November 22nd, 2013
If your organization has not yet taken steps to comply, we suggest taking the following steps both to prepare for the possible implementation of Canda's Anti-Spam Legislation ("CASL") and to improve your e-mail marketing practices.
- Conduct an inventory of all e-mail mailing lists that are used in your organization. Consider all sources and senders as there are often more lists kicking around than first thought. Who has access and control over the lists and the information on them? Is it centralized or decentralized?
- Next, look at your recipients and consider how they were added to the list. Did they give you their express consent to join the list? Do you have a database or other record of this including details such as when and how it was obtained? Under CASL rules, express consent must contain specific information and should be recorded and followed up in a specific manner.
- If you intend to rely on exceptions to CASL, identify those categories and then consider how you will track the limited time period for which most exceptions are valid? Does your database allow you to block emails after a set period? How will these dates be inputted and tracked? Certain categories of commerrcial eletronic messages ("CEM") recipients are not required to provide consent.
Possible exceptions under CASL include:
- those in a familial or personal relationship with the sender;
- those who requested a response through a request, inquiry or complaint;
- those who the sender is enforcing a legal right against; and
- those who are in an ongoing business relationship with the sender (time-limited).

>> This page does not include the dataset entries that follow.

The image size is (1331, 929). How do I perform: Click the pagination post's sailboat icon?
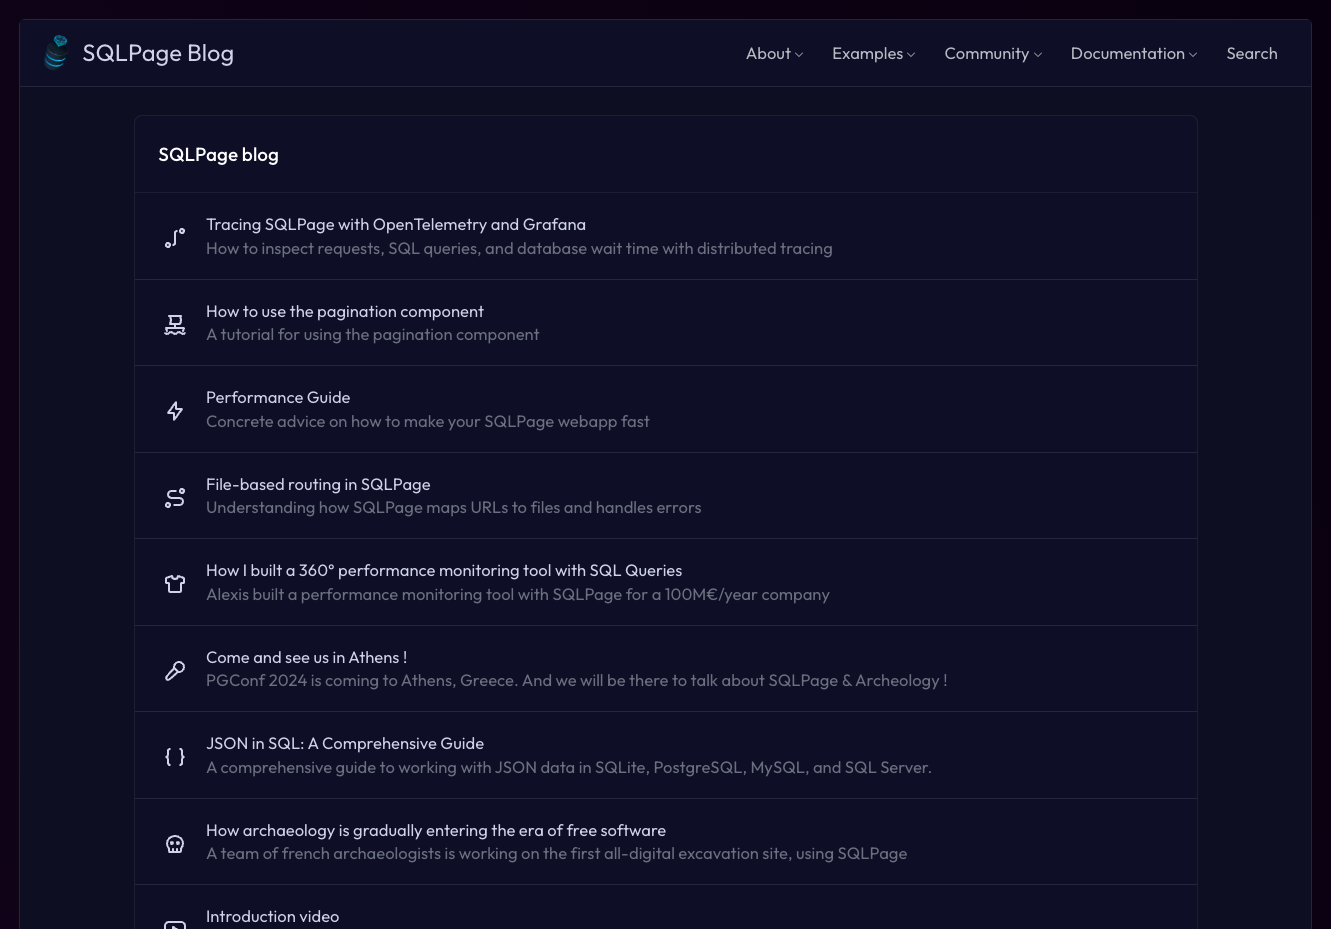click(175, 324)
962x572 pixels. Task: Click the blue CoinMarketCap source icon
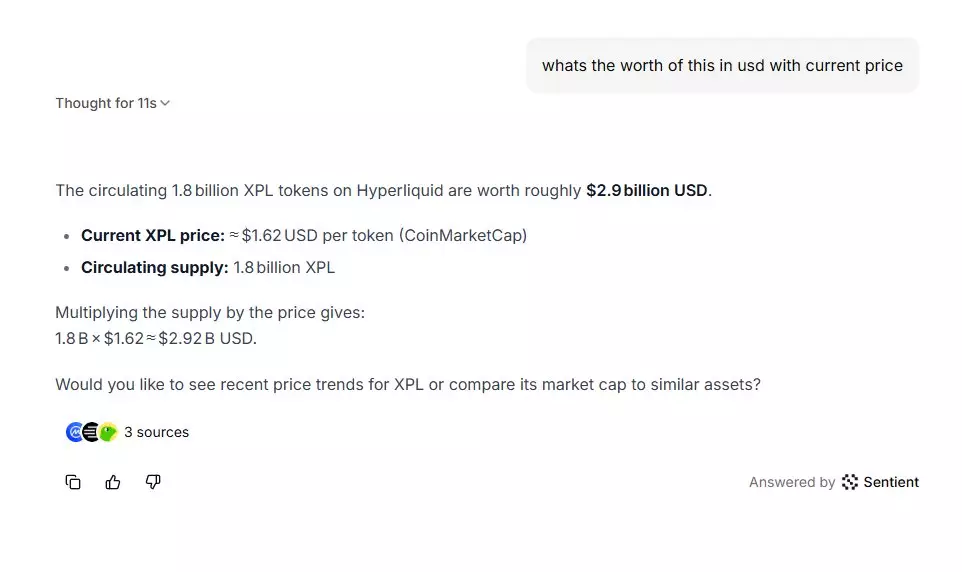coord(75,432)
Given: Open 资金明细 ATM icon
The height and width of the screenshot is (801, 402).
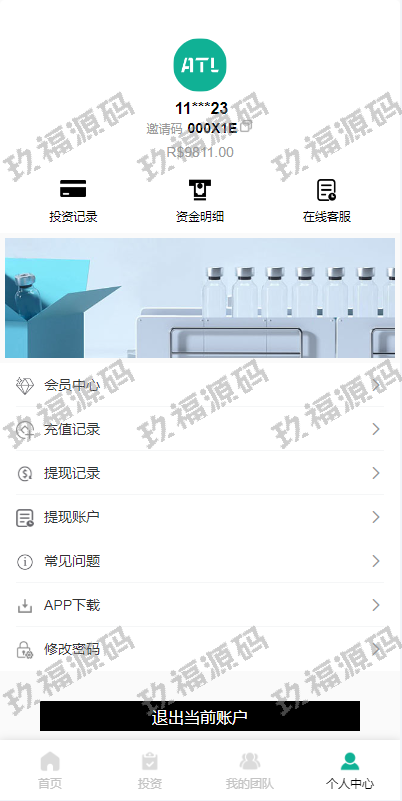Looking at the screenshot, I should 200,189.
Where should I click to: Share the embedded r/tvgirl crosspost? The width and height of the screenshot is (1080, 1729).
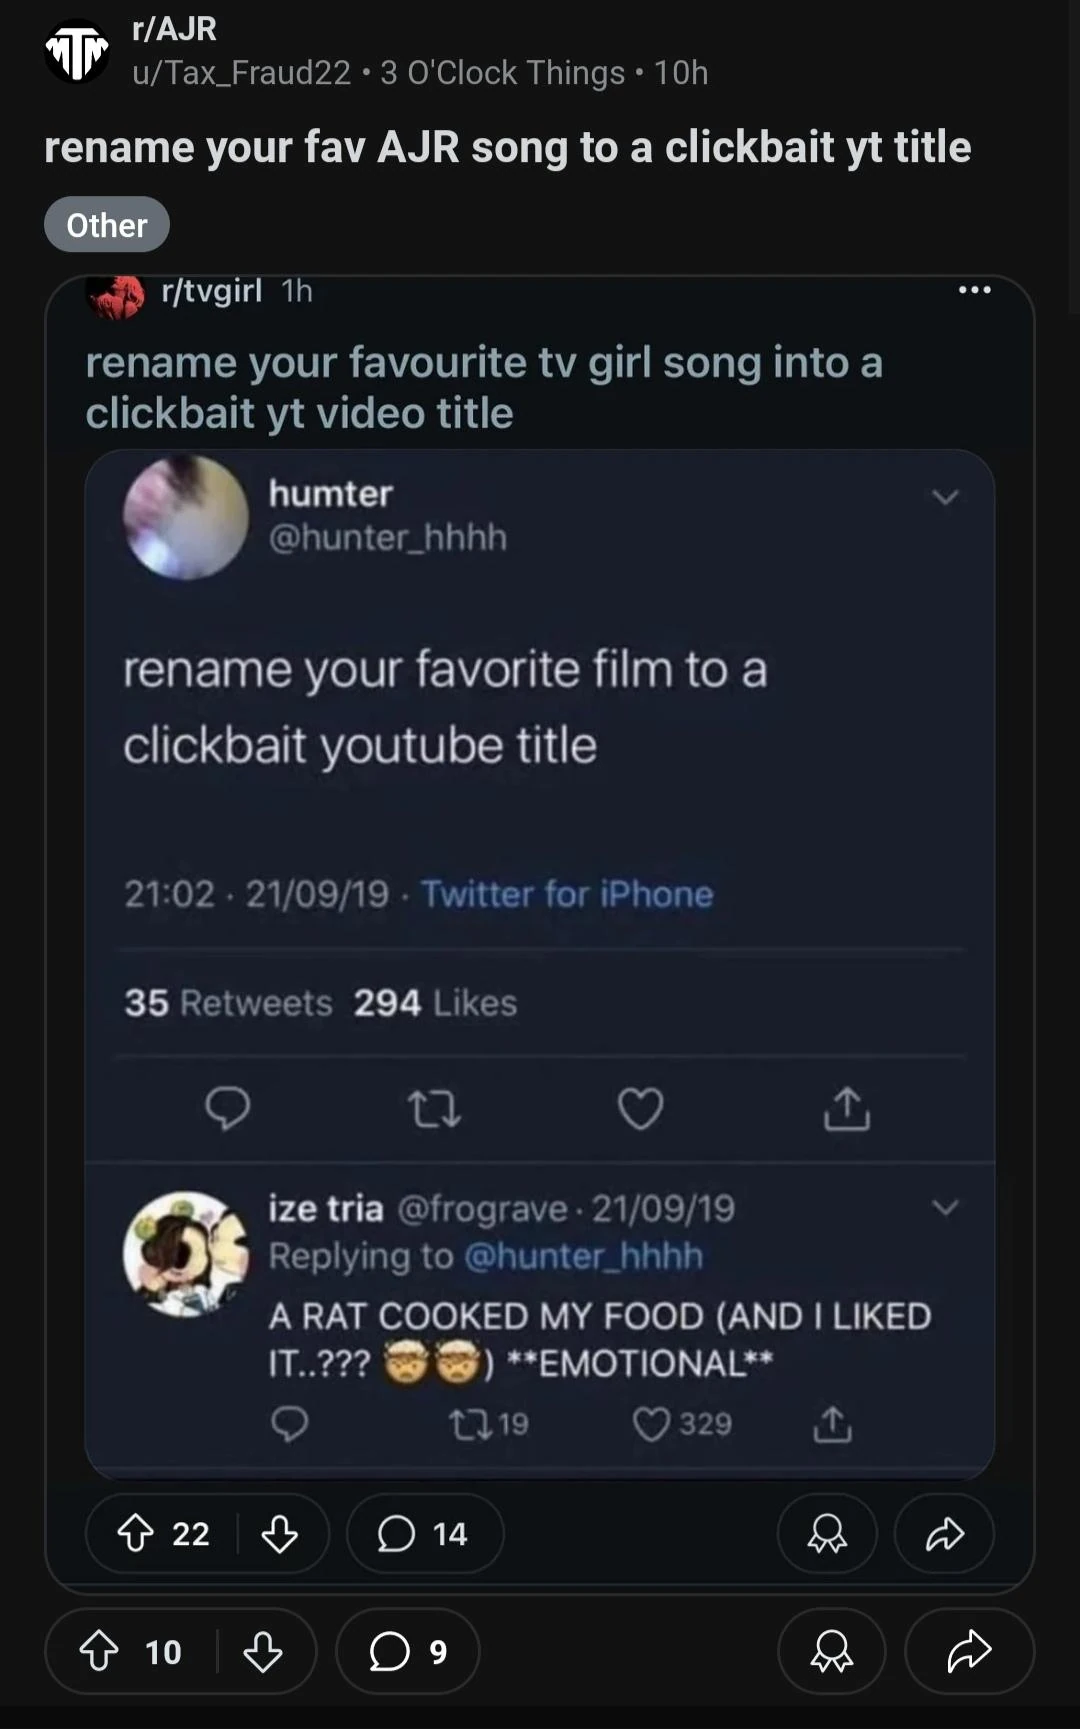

- If your review has revealed that you either do not collect consents or do not have CASL-compliant consents, consider obtaining fresh consents which are CASL compliant sooner rather than later. CASL provides that an electronic message that contains a request for consent is itself a CEM. Therefore, corporations and persons are only permitted to request consent through CEMs until the implementation of CASL. Afterwards, any such request may constitute a breach.
- Remove recipients from your lists who have not expressly consented or whose implied consent has expired as well as those for whom the expiry date cannot be tracked.
- Create or update your database for recording consents, setting out the date, time, purpose and manner in which consent was obtained, in addition to the dates when unsubscribe requests were received.
- Create a CASL compliance committee to create, oversee and monitor policies and procedures that provide for ongoing documentation of consents. Not only should this committee periodically evaluate the adequacy of the system, but it should educate employees to ensure general CASL knowledge and compliance.
- Finally, revise CEMs to ensure all CASL formalities are satisfied. CEMs must identify the sender, contain the sender's mailing address and either the sender's telephone number, e-mail address or web address; and CEMs must include a unsubscribe mechanism that allows the recipients to unsubscribe to receiving future CEMs in a simple process.
By acting now and following these suggestions, your organization can be ready for CASL and have better e-mail marketing capabilities for the future.